» Supplied data
※ ※ ※

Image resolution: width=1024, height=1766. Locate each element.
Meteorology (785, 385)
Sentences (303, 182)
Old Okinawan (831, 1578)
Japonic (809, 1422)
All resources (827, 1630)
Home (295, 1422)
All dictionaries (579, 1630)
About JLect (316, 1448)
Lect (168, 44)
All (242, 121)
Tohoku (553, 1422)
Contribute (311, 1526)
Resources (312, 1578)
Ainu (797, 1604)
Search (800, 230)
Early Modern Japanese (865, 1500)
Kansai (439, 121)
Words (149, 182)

※ ※ ※

» Problem description
The line with "All (242, 121)" marks the end; reproduce exactly every line from the start of the entries up to it, that line included.

» Answer to this problem
Image resolution: width=1024, height=1766. Locate each element.
Meteorology (785, 385)
Sentences (303, 182)
Old Okinawan (831, 1578)
Japonic (809, 1422)
All resources (827, 1630)
Home (295, 1422)
All dictionaries (579, 1630)
About JLect (316, 1448)
Lect (168, 44)
All (242, 121)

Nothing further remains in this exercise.